Dataset entries
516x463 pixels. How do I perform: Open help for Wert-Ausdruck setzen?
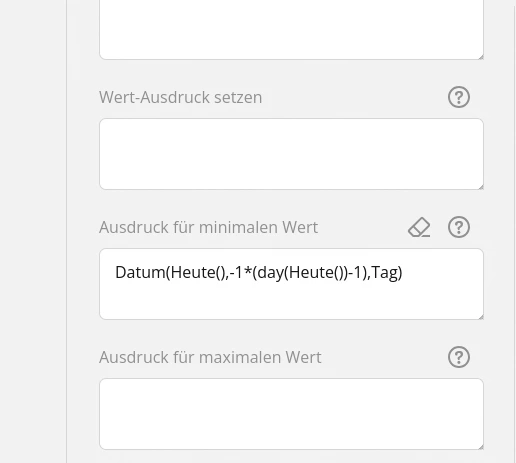coord(459,97)
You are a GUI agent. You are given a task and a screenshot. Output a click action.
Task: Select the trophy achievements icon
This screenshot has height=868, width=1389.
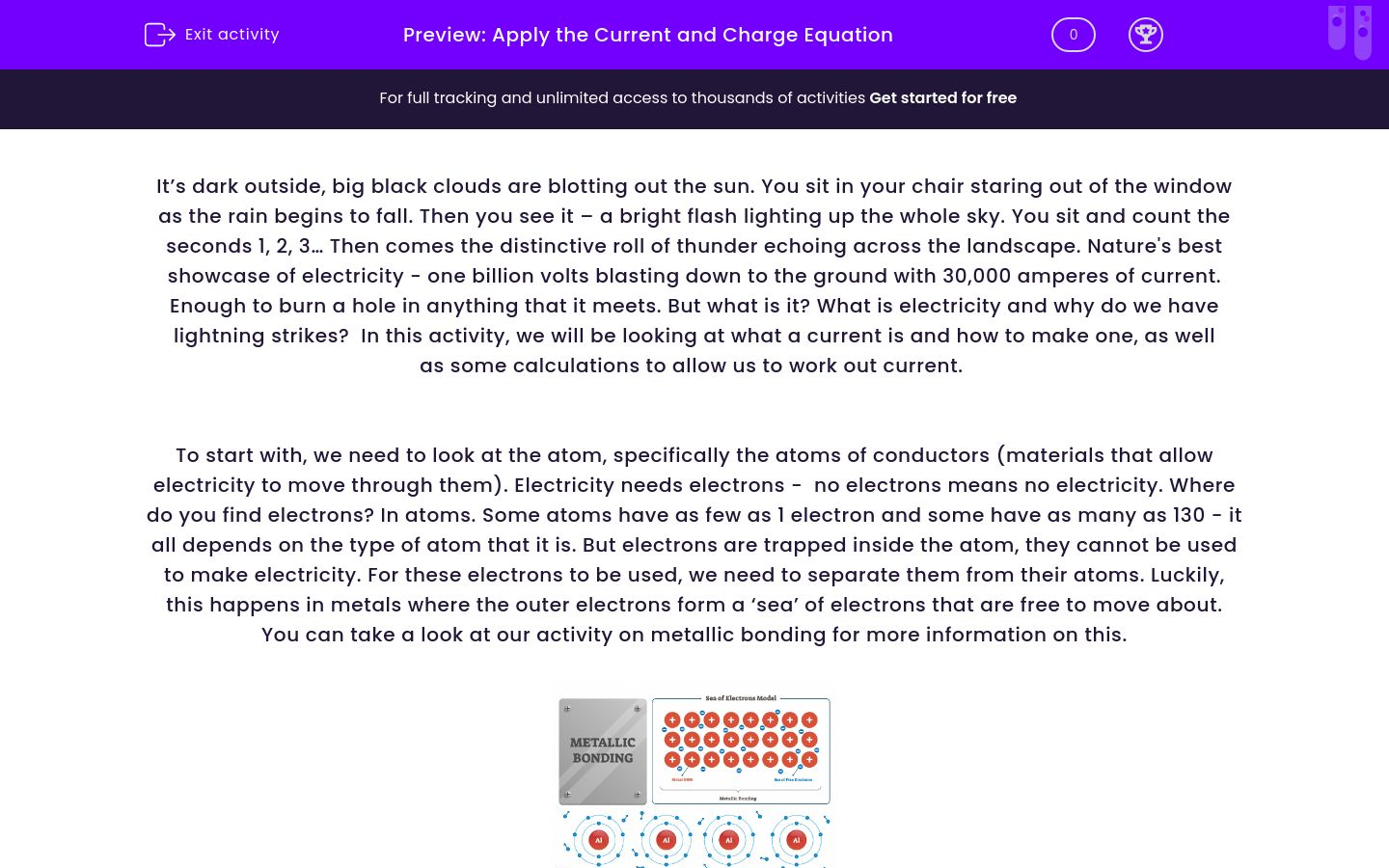1146,34
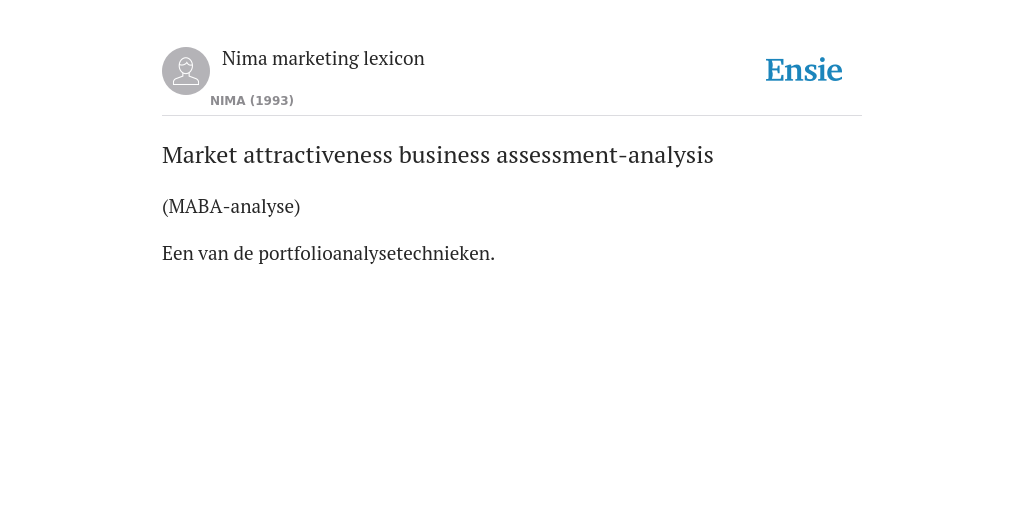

# Task details:
Could you reproduce every record above exactly, leaving out the pictures?

# Your solution:
516x463 pixels. How do I perform: Open help for Wert-Ausdruck setzen?
coord(459,97)
You are a GUI agent. You are given a task and a screenshot. Output a click action.
Task: Select the trophy achievements icon
This screenshot has height=868, width=1389.
1146,34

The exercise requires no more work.